PROBLEM DETAILS »
An exact transcription of the entries is required, with none of the pictures carried over.

(Screenshot grounding data)
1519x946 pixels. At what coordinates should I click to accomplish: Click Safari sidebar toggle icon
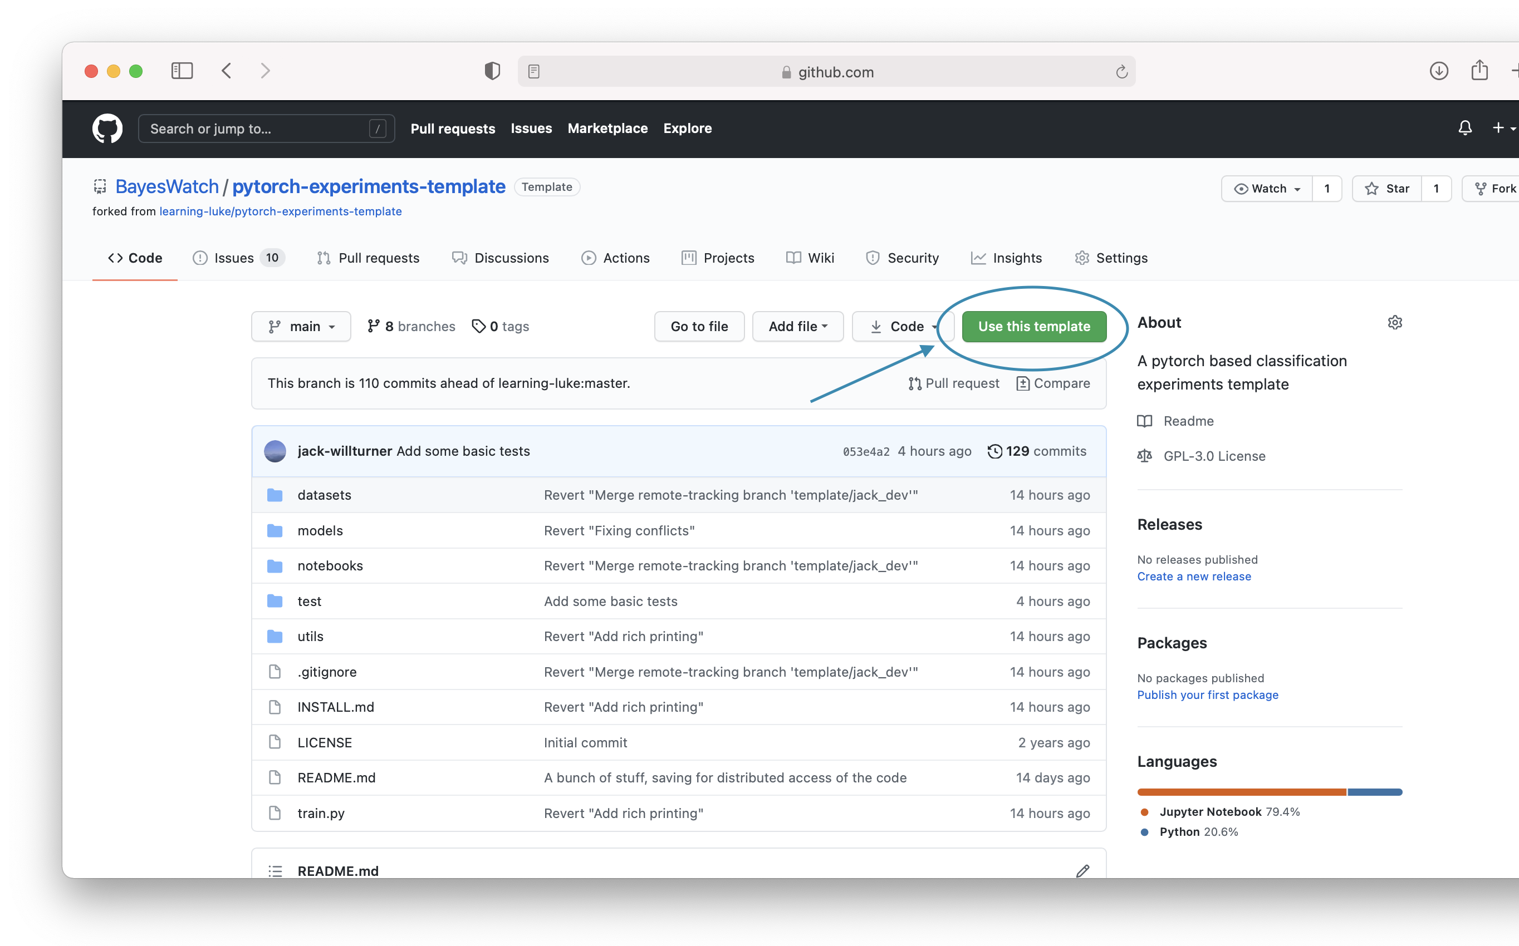click(182, 71)
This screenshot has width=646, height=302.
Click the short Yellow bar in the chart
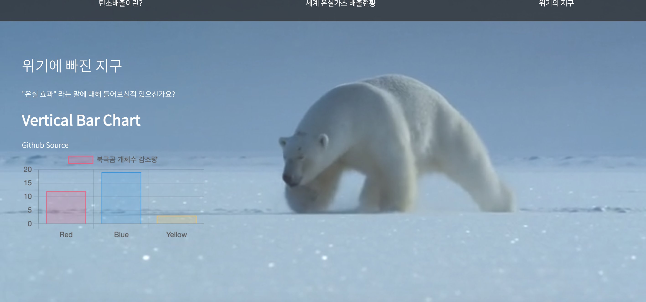point(177,220)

EXERCISE RESPONSE »
1519x946 pixels. At what coordinates should I click to accomplish: Click Safari sidebar toggle icon
click(182, 71)
This screenshot has width=646, height=302.
Click the short Yellow bar in the chart
point(177,220)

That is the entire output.